The DNA damage response and repair (DDR/R) network can identify and repair DNA damage, ensure the correct transmission of genetic material during the stages of DNA replication, repair, recombination, and chromosome segregation, and enhance the body’s ability to cope with oxidative stress damage caused by endogenous or exogenous stimuli [1,2]. Accumulating evidence supports an interaction between DNA damage repair processes and immune cells. On the one hand, excessive DNA oxidative damage leads to dysfunction of the DDR/R network, resulting in the accumulation of single-stranded DNA and double-stranded DNA in the cytoplasm; this triggers the activation of the immune system by inducing the cGAS-STING-IRF3 pathway and producing type I interferon (IFN) [3]. On the other hand, immune cell dysfunction or secretion of large amounts of inflammatory factors can also cause DNA damage and activate the DDR/R network [4]. Disruption of immune cell function is usually accompanied by excess production of ROS and reactive nitrogen species (RNS), abnormal immune responses to autoantigens, and oxidative stress [5]. This suggests that there is a close link between oxidative damage and immune cell dysfunction.

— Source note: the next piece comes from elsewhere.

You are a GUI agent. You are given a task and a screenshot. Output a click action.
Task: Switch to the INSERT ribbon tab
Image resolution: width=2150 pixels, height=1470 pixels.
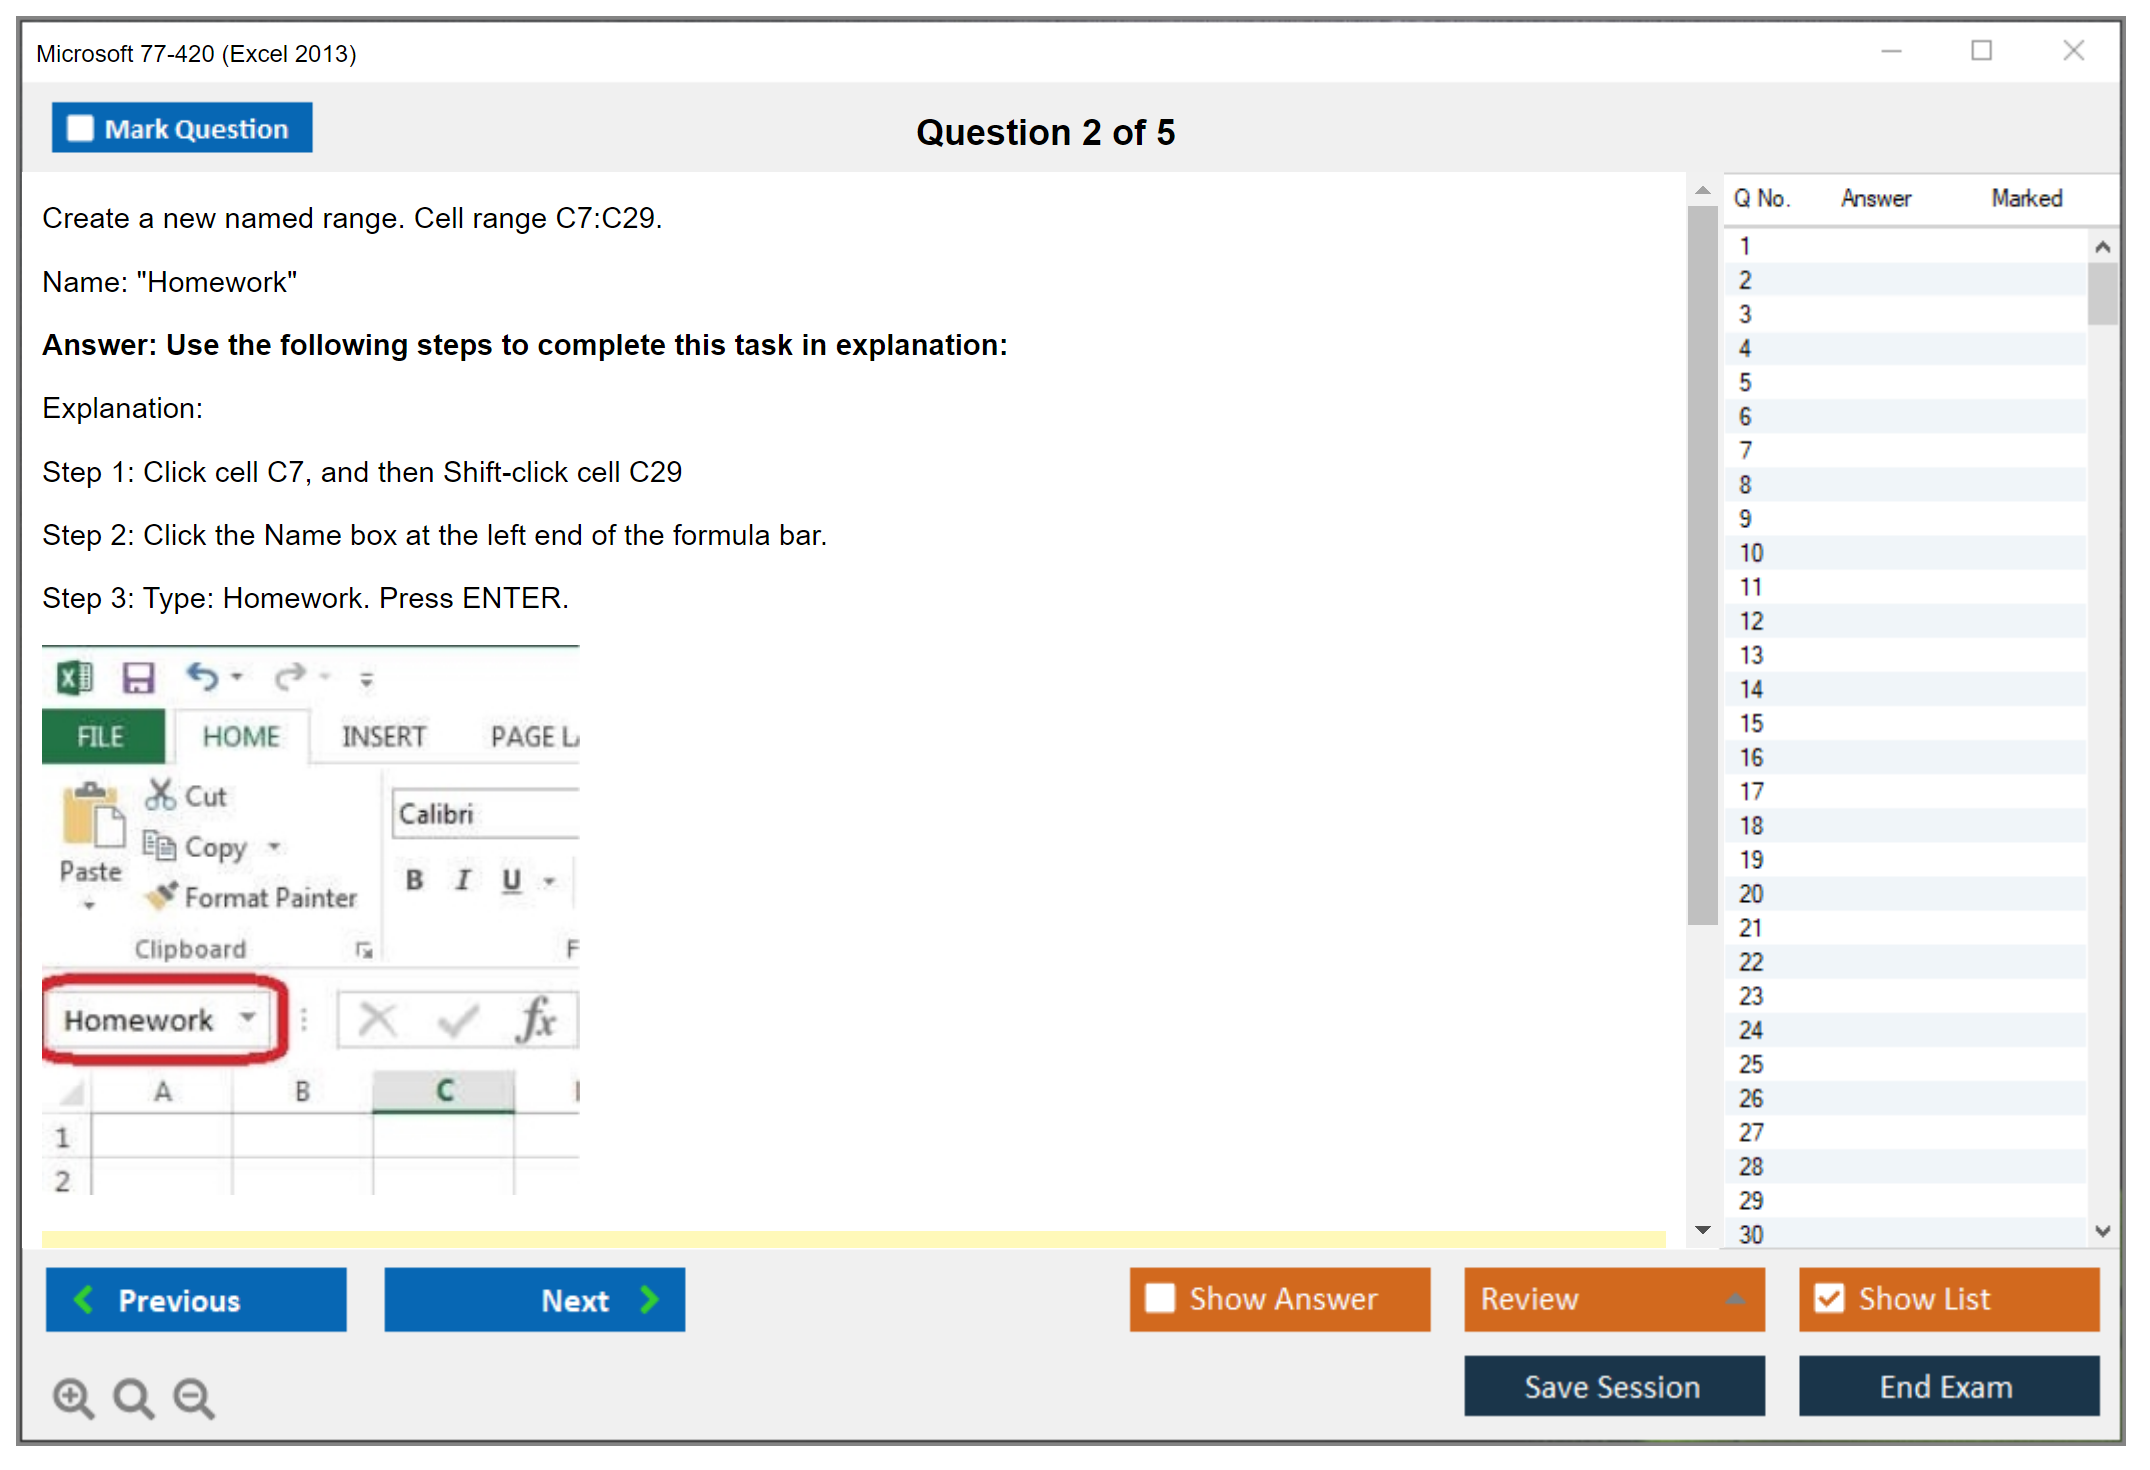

DNA oxidative damage can be repaired by the base excision repair (BER) pathway, which is highly conserved in both eukaryotes and prokaryotes [6]. 8-hydroxyguanine (8-oxoG) is the most common product of this pathway and a biomarker of DNA oxidative damage [7,8,9]. In vivo, 8-oxoG is specifically recognized and eliminated by 8-oxoG DNA glycosylase 1 (OGG1). OGG1 can repair DNA oxidative damage by clearing 8-oxoG, thereby maintaining the stability of DNA and enzymes that repair gene expression [10]. Ogg1−/− mice were found to resist endogenous toxicity-induced organ dysfunction, neutrophil infiltration, and oxidative stress, but at the same time, Ogg1−/− mice fed a high-fat diet exhibited higher fasting plasma insulin levels and increased susceptibility to obesity and diabetes [11,12]. This review summarizes the effects of OGG1 on various immune cell functions and discusses novel research concepts and treatment targets for the pathogenesis of clinical inflammatory diseases.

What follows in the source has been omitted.